Later that year, that same freshman girl took a class about the concept of reality. It was in that class that She became more and more like Me. The professor of that course didn’t believe in assigning grades, and, for the first time in my life, I had the chance to learn entirely for the sake of learning. I wrote an essay (with no length or structural requirement) describing how I felt about the concept of reality; by the semester’s end, I ended up with some stuff like this:
“Although sensory experiences are necessary for our own experience of the world, it is the process of sharing experiences that helps to mesh individual perceptions into a larger truth of experiences are “real.” Thus, to refer to the age-old question that we harped on in class: if a tree falls in a forest and no one is there to see/hear it, does it make a sound? Without any sensory confirmation of the falling tree, how can we know if it even exists at all to make a noise? Based on this logic, it seems reasonable to assert that the tree only comes into existence when a human experiences and perceives it; in other words, the reality of the tree relies on human recognition of said tree.”
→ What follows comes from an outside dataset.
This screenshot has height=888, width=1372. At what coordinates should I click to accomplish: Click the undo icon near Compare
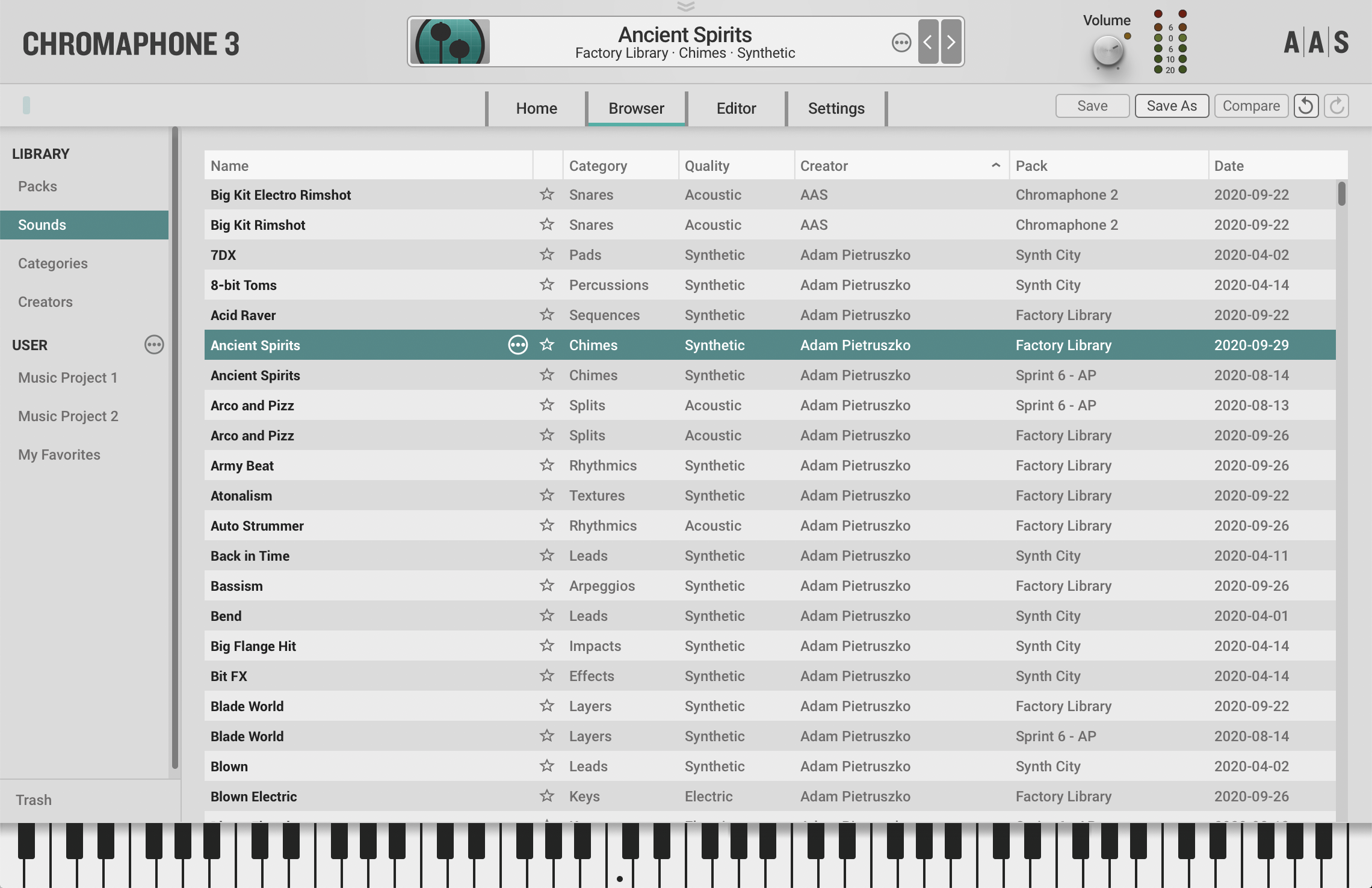click(x=1306, y=106)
I struggled with these concepts, and, through writing, wondered:
“I may initially believe that something exists and is real, but without the collective confirmation given by those around me, it is impossible to be sure. But this gets to a deeper question: are there some permanent underlying particles that constitute reality and exist regardless of this process of sensory experience and confirmation?”
I continued to show signs of intellectual struggle, grappling with heavy ideas that I had never grappled with before. By the end of the paper, I was able to continue questioning and say:
“Individual perception and interpretation are the only means of forming a view of reality, and without those aspects, reality as we know it ceases to exist. Perhaps, however, there is another way to interpret reality, and instead of a lack of reality beyond human perception, there is some other reality that we simply cannot perceive that exists beyond human interpretation.”
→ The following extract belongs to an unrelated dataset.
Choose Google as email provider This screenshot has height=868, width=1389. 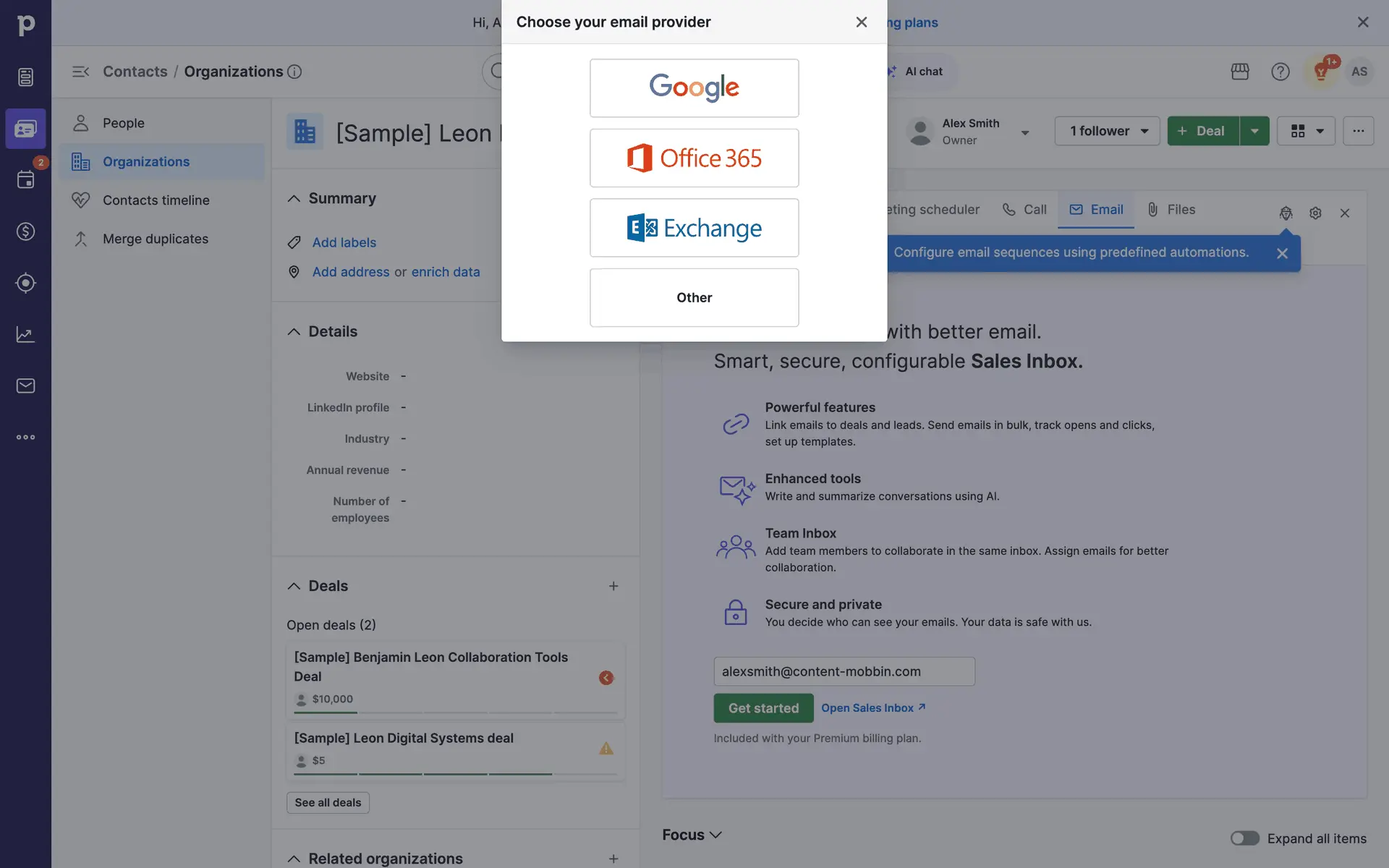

I know that I spent many hours with this essay. Thinking, researching, writing, rewriting - really using the paper as a channel to learn and discover something new. The language is still not perfect; the tone isn’t how I would have written it today; but the paper is something both Past Me and Present Me can agree is a much better work of brainpower. She and Me were really coming together.
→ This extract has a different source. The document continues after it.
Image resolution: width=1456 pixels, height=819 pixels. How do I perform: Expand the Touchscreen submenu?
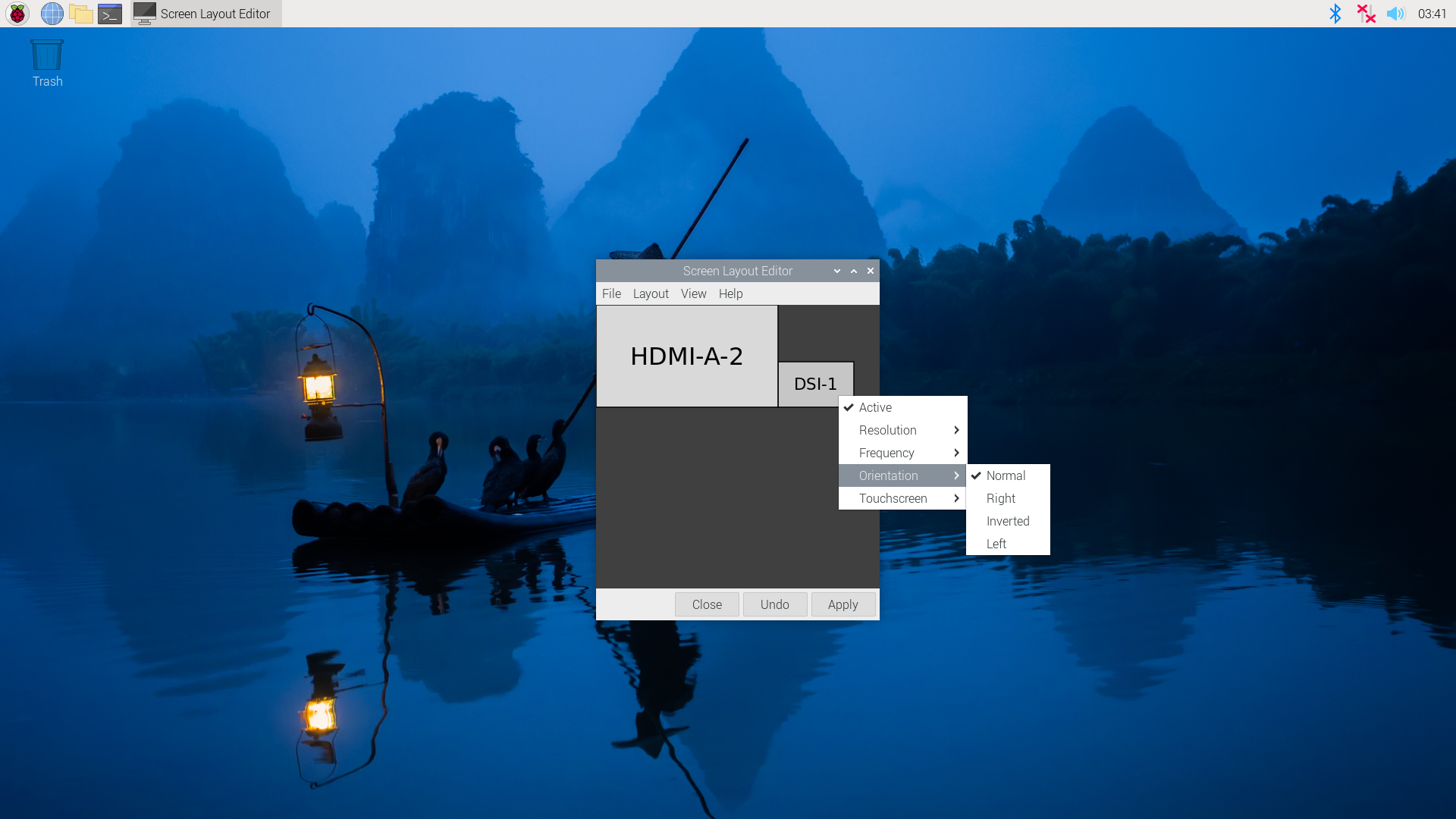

Because Good Writing is just good thinking.
And the writing you and I both enjoy reading is evidence of that statement as truth. Whether it’s a funny satire in The Onion or a Paul Krugman article on the economy, you can just tell that writing is good because there is a good thinker doing some good heavy mental lifting behind the keyboard.
Sure, a writer could have a nicely polished piece of prose with excellent grammatical form and impressive words, but if that piece of prose doesn't challenge the writer to think and rethink, and write and rewrite, then the final result simply cannot be “Good.” At least not by my definition.
To recap for you: Good Writing should be hard, and can only come from a place of deep thinking. The prose is only as strong as the argument it is applying to.